Me detuve en seco, Eli estaba apoyado en una columna a unos metros de mí.
No parecía molesto ni curioso de más, solo estaba mirando.
—Entrenamiento —le dije, tratando de normalizar mi respiración—.
Solo intento entender cómo funciona.
—¿Dónde aprendiste a moverte así?
Dudé un segundo.
No podía decirle que una voz en mi cabeza me estaba guiando.
—En la escuela —mentí a medias—.
Nos enseñaban movimientos básicos hace mucho.
Eli parpadeó.
—¿Escuela?
Asentí.
Fue entonces cuando noté su expresión rara.
—Yo nunca fui —dijo—.
¿Ahí enseñaban eso?
No supe qué responder al principio.
—Sí… bueno.
Eso y otras cosas.
Se quedó pensando un momento, mirando el suelo.
—¿Me los puedes enseñar?
—¿Por qué?
—Sé para qué estas entrenando, yo también quiero ayudar—Dijo Eli Negué con la cabeza casi sin pensarlo.
—No hace falta, con que te quedes tranquilo aquí es suficiente —le dije Apretó los labios.
—Eso no es ayudar.
Es esperar.
Sentí algo apretarme el estómago.
—No tienes que meterte en esto.
—Pero ya estoy metido —dijo más bajo—.
Recuerda que yo también los veo.
Miré hacia el fondo del callejón, evitando su mirada.
—No es lo mismo verlos que enfrentarlos.
—No dije que quisiera pelear —respondió—.

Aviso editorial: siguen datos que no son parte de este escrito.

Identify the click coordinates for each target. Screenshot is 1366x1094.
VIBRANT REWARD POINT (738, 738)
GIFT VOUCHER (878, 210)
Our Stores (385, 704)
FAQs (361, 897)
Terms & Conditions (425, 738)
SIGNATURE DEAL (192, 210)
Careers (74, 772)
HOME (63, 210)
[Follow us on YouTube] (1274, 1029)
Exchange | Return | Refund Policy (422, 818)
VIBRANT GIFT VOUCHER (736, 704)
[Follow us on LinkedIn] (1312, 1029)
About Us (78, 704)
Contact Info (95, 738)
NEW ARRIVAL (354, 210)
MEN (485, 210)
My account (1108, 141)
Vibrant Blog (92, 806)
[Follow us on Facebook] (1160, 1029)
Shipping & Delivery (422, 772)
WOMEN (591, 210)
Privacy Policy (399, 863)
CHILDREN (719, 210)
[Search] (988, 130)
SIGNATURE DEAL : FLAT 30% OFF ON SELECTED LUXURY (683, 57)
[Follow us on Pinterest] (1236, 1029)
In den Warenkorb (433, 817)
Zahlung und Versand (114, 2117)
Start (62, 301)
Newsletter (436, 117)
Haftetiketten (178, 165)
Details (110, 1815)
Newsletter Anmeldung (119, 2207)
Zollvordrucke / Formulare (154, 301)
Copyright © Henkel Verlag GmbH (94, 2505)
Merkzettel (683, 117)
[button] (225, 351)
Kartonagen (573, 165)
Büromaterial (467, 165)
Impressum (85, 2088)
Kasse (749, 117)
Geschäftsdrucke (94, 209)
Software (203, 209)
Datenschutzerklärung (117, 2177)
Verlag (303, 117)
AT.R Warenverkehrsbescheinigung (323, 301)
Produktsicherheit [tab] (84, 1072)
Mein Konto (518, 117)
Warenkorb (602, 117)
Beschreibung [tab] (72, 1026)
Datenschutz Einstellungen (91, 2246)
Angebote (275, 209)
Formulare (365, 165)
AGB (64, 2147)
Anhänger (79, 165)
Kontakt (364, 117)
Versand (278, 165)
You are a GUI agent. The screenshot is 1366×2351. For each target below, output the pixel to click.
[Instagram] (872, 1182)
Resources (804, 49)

Solo no quiero quedarme sin hacer nada.
Respiré hondo.
—Esto es peligroso.
—Lo sé.
Bajé la mirada.
—Y por eso no quiero que te pase nada.
Nos quedamos en silencio.
Eli tragó saliva.
—Entonces… ¿solo me quedo quieto?
—¿Por qué eres tan insistente?
— Levanté la voz con un tono molesto —Porque no quiero volver a quedarme parado mirando cómo te matan — Su voz tembló un poco No supe qué decir.
—Está bien —dijo al final.
—Olvídalo Se dio la vuelta y se fue.
Me quedé ahí parado, mirando el espacio que había dejado.
Sabía que yo tenía razón.
Lo sabía de verdad.
Aun así, la sensación amarga no se iba.
Me senté otra vez contra la pared.
— Entiendo que no involucrarlo es tu forma de protegerlo —dijo la espada— Pero ignorar lo que ya ve es abandonarlo y dejarlo a su suerte.
No respondí.
Apoyé la cabeza contra el muro y cerré los ojos.
Me quedé ahí, escuchando el silencio del callejón.